Public health monitoring of risks in food is important for the safety of consumers. The control of meat and meat products is particularly important, considering the importance and frequency of meat consumption in all population groups. This paper has shown that the quality of the tested samples of meat products from the Republic of Srpska, selected by the random sampling method, was satisfactory in terms of compliance with legal regulations.

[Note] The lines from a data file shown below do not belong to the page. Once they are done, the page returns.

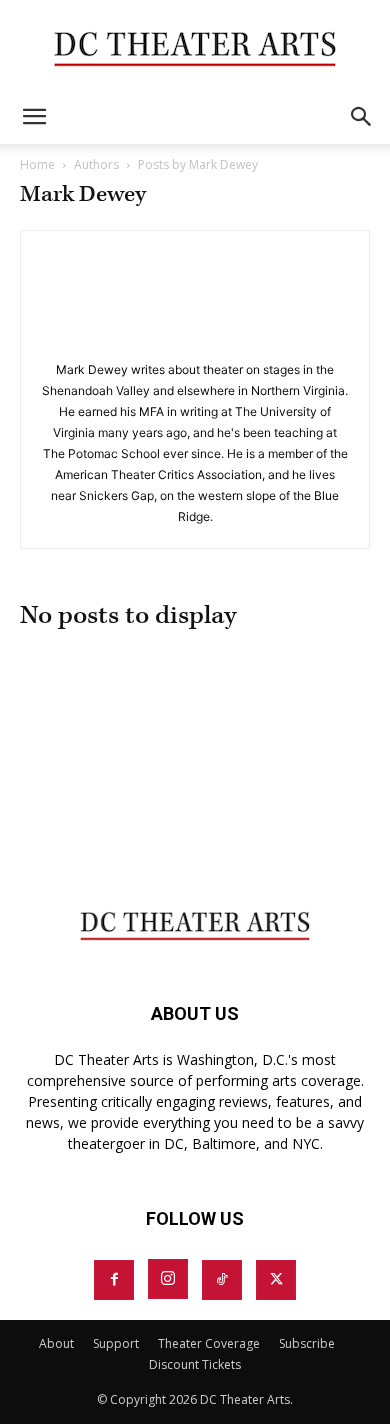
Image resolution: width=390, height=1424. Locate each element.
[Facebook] (114, 1280)
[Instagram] (168, 1279)
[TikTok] (222, 1280)
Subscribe (307, 1343)
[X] (276, 1280)
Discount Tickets (195, 1364)
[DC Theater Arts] (195, 46)
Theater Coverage (209, 1343)
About (56, 1343)
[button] (34, 117)
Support (116, 1343)
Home (37, 164)
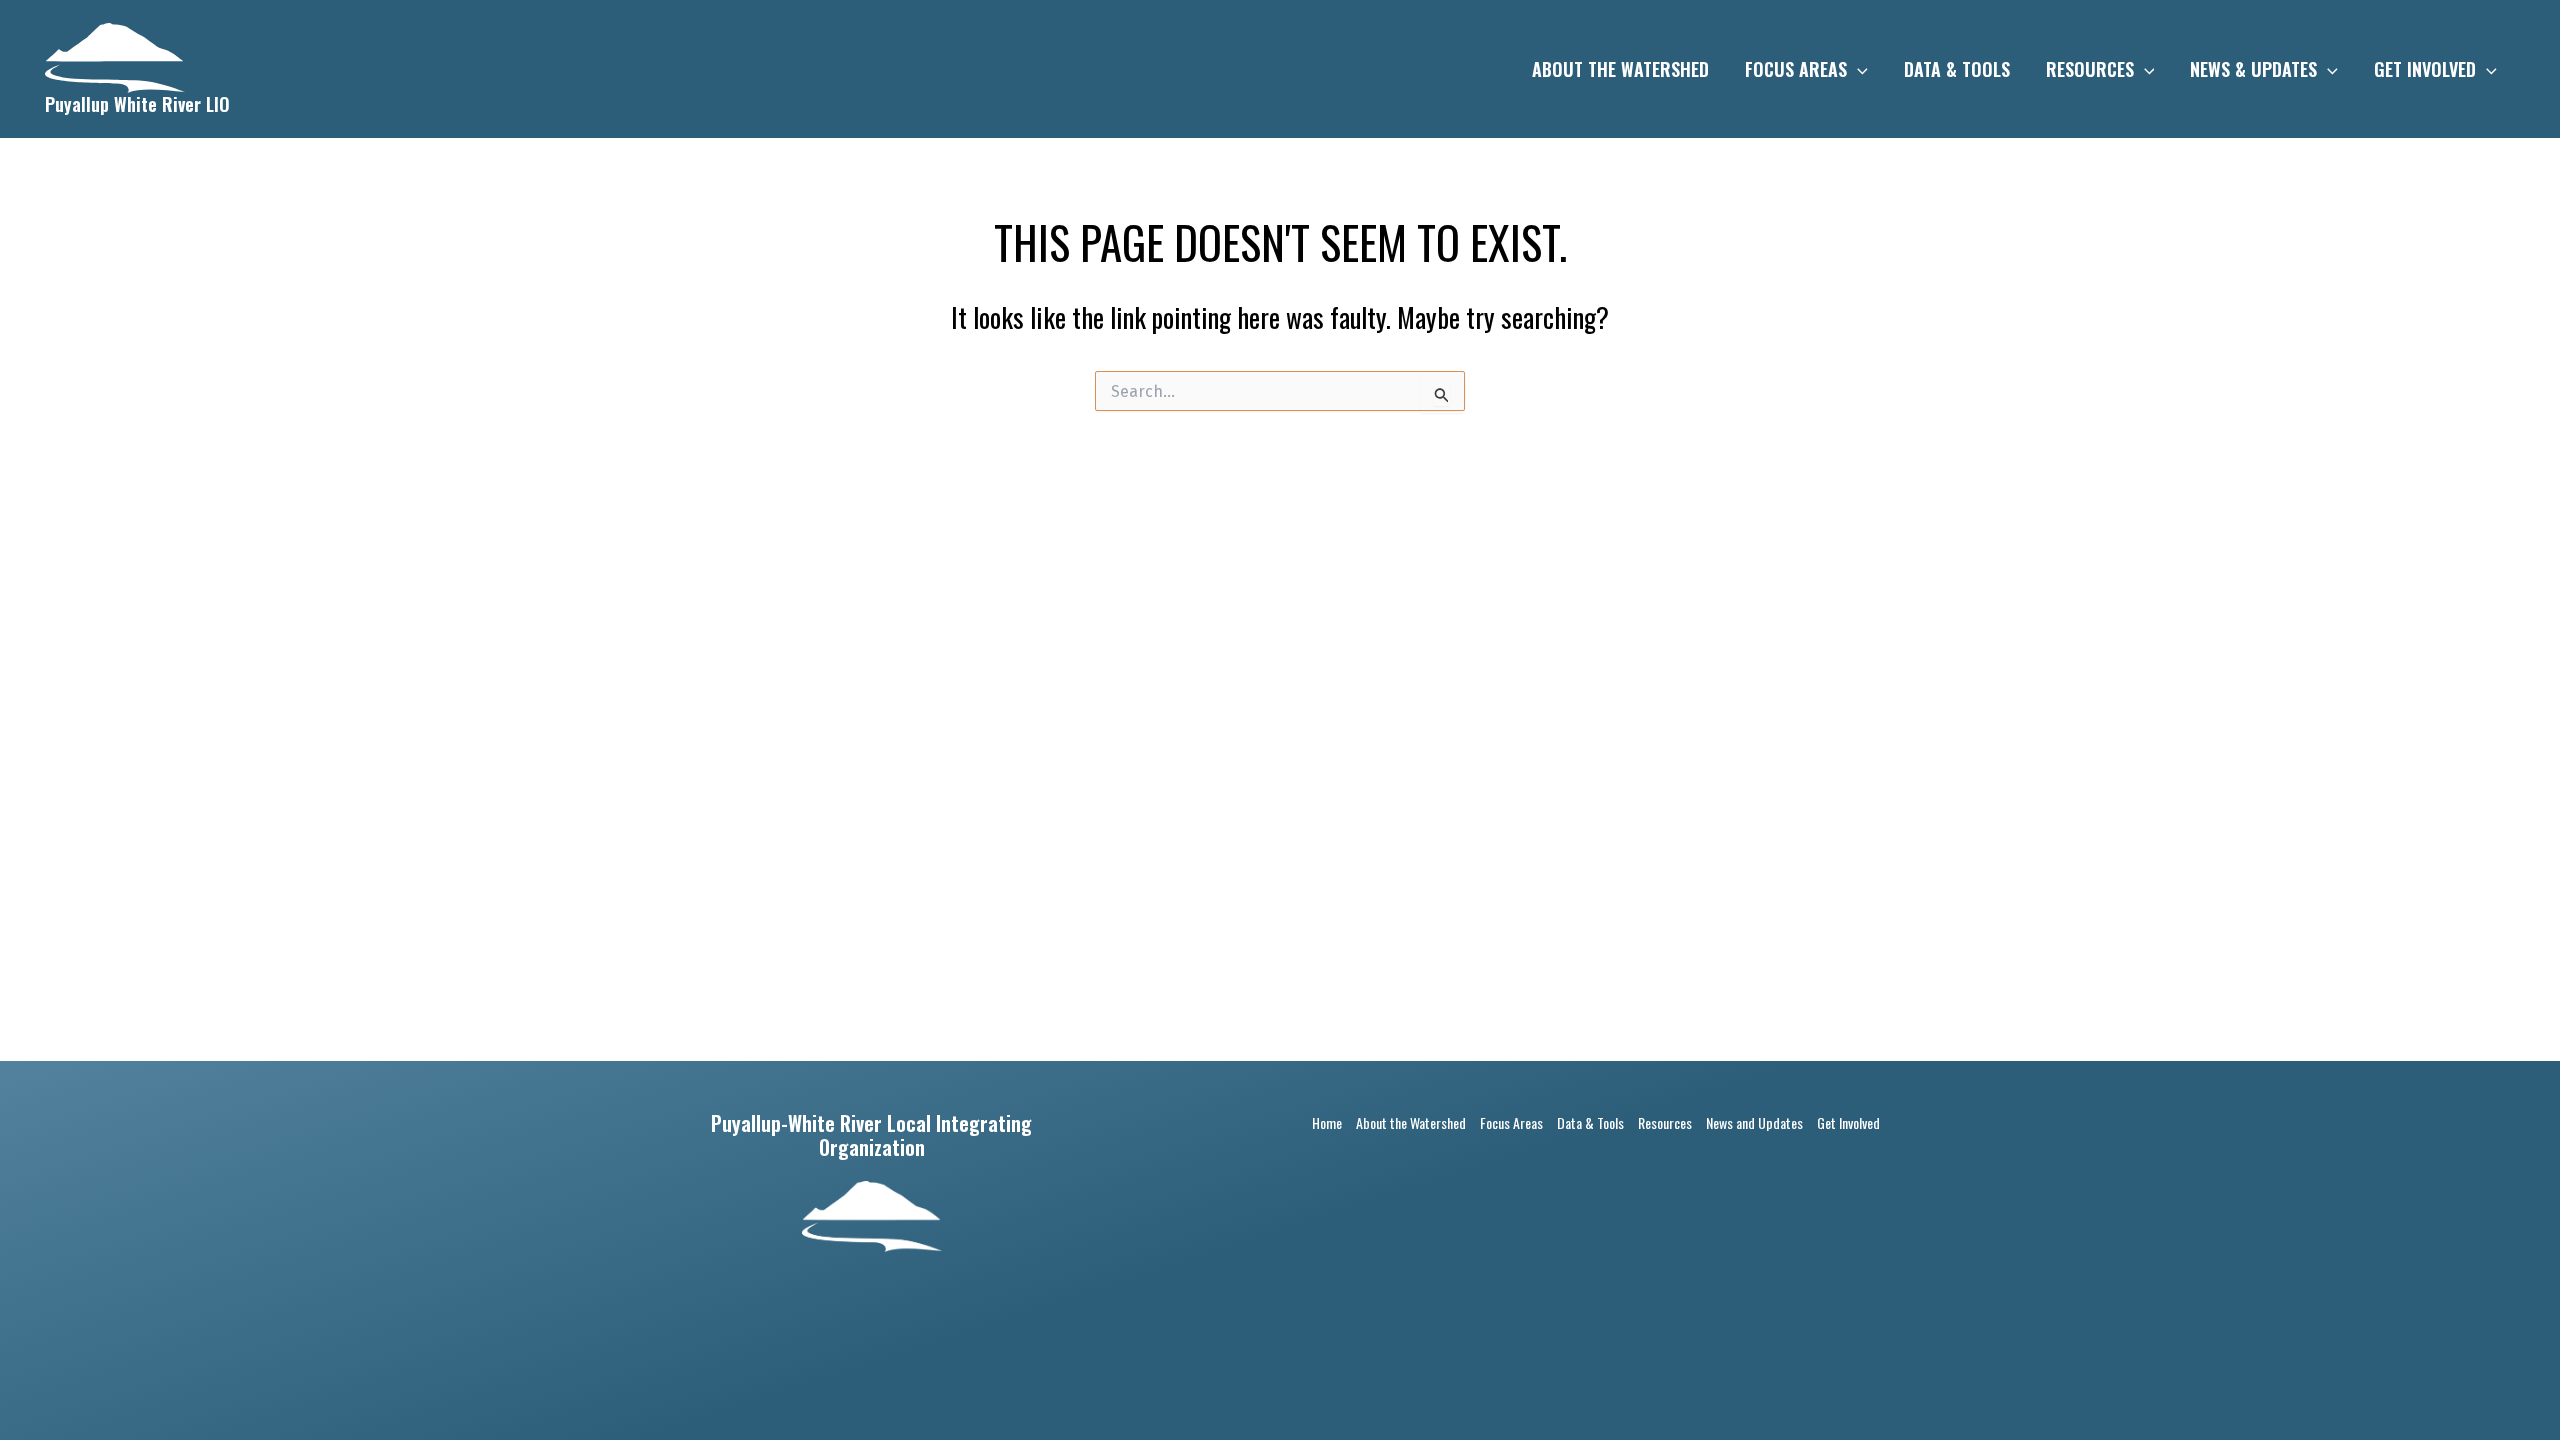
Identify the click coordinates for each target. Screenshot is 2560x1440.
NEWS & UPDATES (2253, 69)
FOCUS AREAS (1796, 69)
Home (1327, 1122)
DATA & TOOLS (1957, 69)
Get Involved (1848, 1122)
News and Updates (1754, 1122)
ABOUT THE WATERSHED (1620, 69)
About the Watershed (1411, 1122)
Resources (1665, 1122)
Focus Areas (1511, 1122)
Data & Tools (1590, 1122)
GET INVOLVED (2425, 69)
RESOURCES (2090, 69)
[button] (1857, 69)
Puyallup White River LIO (137, 104)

The nitrite content in the tested samples, 3.1989–5.6214 mg/kg, represents only the residual fraction, so it can be assumed that the amount added during production is higher, but within the permissible values prescribed by valid domestic and European Union regulations. It has been shown that meat products can represent significant sources of essential metals, such as iron, copper, and chromium. In the tested samples, the iron content was 58.9825–75.8998 mg/kg, and the copper content was 4.5641–74.4987 mg/kg. The content of the heavy and toxic metals cadmium 0.0252–0.0371 mg/kg, lead 0.0213–0.0841 mg/kg, and arsenic 0.0066–0.0997 mg/kg in all the samples was within the permissible limits prescribed by domestic and European Union regulations. White tin is the most frequently used material for packaging food products. The last operation in the production process involves its chemical protection using chrome passivation, where a thin passivating film coating is formed on the surface of the tin. This film consists of tin oxide, chromium oxide, and elemental chromium, and its composition plays an important role in preventing the development of electrochemical corrosion of metals and the adhesion of lacquers. In the tested samples, the contents of tin—22.4825–79.0422 mg/kg—and chromium—0.0214–0.0688 mg/kg—were very low, confirming that there was no interaction between the contents of the can and the passivation film, that is, that the can packaging was in perfect condition.